» **ASSIGNED TASK**
Among the records below, find each line that includes the string "cell" and copy it.

» **DATASET RECORDS**
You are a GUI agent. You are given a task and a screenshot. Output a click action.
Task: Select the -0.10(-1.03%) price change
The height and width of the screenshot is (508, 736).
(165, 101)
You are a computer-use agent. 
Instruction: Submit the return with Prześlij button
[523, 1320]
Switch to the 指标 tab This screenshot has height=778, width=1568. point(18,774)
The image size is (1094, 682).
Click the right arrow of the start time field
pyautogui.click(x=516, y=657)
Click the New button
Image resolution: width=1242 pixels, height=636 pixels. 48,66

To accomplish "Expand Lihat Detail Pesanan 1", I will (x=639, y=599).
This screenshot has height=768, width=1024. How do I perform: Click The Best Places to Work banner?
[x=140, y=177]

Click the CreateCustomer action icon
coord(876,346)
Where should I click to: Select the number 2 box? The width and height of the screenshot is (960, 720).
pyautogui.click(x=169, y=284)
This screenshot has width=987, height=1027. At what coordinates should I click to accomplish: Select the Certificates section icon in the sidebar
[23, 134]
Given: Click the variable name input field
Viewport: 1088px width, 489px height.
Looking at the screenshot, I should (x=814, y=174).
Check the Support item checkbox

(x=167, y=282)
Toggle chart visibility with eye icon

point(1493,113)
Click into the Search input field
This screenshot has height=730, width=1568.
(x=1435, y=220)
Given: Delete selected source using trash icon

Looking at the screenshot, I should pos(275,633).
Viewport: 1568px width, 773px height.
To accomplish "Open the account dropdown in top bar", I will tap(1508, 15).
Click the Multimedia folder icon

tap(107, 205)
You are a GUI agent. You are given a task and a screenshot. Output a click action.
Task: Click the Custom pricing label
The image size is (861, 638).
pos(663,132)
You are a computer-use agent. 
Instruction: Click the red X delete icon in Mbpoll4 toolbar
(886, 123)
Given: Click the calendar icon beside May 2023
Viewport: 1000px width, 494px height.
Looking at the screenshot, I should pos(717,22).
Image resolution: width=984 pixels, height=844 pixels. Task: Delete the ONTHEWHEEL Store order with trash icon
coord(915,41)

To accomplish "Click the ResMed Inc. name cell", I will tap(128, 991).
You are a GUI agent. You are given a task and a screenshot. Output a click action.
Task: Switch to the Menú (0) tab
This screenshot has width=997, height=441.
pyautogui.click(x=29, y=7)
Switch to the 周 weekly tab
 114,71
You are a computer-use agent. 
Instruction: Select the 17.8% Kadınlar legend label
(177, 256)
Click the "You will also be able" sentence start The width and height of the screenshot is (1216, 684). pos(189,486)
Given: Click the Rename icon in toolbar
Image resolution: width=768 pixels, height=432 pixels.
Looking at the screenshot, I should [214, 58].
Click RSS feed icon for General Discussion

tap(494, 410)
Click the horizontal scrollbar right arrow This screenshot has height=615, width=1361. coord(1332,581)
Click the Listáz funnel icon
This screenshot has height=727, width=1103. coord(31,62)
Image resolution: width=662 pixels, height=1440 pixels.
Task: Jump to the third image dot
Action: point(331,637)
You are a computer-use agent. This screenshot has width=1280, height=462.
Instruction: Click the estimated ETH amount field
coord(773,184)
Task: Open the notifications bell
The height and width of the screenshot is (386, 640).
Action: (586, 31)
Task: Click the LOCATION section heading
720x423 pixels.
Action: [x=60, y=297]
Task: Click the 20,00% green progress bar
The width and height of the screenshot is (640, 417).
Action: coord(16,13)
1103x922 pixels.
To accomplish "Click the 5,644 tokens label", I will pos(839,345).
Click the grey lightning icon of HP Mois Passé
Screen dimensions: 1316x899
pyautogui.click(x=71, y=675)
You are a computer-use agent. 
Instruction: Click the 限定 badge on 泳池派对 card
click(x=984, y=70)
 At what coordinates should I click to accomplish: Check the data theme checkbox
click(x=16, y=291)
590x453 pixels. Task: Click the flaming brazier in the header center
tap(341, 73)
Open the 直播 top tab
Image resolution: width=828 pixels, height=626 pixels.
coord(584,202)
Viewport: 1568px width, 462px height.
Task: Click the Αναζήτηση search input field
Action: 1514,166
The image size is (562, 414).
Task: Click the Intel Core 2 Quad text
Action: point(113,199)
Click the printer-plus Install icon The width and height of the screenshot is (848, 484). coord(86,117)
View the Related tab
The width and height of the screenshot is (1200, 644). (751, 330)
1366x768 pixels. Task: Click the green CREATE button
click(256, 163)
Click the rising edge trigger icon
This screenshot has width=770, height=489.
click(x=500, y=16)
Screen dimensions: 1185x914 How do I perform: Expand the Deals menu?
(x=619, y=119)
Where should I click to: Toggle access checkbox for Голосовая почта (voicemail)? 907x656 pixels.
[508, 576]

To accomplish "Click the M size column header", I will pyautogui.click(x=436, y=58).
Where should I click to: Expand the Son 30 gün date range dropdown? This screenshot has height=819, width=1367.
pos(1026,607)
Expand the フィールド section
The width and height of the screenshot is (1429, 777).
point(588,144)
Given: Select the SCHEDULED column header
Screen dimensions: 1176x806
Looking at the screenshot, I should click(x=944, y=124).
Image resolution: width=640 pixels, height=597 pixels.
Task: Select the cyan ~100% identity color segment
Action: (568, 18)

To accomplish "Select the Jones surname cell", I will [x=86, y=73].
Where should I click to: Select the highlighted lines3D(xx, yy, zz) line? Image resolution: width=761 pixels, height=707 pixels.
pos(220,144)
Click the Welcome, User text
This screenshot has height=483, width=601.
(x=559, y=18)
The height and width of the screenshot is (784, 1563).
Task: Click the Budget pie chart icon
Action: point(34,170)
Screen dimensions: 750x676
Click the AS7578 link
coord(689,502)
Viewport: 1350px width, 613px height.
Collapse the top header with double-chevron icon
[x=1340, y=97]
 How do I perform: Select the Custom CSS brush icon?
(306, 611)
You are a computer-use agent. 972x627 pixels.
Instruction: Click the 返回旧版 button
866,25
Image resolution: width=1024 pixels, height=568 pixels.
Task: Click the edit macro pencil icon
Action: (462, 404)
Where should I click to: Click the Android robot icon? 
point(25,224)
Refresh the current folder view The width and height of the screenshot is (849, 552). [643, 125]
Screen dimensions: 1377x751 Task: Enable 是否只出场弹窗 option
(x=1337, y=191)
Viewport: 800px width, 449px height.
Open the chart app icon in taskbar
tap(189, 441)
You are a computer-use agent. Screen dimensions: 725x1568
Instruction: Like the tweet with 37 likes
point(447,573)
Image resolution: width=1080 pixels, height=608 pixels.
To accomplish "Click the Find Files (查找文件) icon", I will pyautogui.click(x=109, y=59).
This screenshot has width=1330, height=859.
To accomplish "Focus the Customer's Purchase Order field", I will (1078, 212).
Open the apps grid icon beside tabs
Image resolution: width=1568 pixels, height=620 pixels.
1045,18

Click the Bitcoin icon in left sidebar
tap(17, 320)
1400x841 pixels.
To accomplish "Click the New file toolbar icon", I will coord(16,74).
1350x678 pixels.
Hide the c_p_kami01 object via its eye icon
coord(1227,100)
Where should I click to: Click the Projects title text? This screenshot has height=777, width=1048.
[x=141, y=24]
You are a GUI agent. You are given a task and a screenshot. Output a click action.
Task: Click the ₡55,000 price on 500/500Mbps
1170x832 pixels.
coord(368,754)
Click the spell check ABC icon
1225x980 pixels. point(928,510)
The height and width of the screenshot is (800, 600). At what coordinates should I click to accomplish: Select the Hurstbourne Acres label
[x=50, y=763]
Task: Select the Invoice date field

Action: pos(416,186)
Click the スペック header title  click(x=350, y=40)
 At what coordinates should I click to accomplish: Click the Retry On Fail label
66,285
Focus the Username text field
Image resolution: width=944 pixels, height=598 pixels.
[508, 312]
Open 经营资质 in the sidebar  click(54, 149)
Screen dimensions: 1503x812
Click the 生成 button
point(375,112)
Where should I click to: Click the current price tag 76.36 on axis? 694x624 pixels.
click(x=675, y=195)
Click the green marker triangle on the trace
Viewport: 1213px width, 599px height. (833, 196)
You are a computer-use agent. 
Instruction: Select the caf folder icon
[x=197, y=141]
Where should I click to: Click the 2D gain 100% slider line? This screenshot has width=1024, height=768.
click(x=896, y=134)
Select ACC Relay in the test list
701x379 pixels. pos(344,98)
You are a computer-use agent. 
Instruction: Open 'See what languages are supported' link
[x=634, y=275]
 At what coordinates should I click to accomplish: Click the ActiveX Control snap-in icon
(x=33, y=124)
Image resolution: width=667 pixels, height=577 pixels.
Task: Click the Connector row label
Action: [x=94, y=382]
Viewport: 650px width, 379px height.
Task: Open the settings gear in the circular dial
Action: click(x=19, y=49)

» **YOUR SOLUTION**
To accomplish "Click the ResMed Inc. name cell", I will tap(128, 991).
To accomplish "Select the Jones surname cell", I will [x=86, y=73].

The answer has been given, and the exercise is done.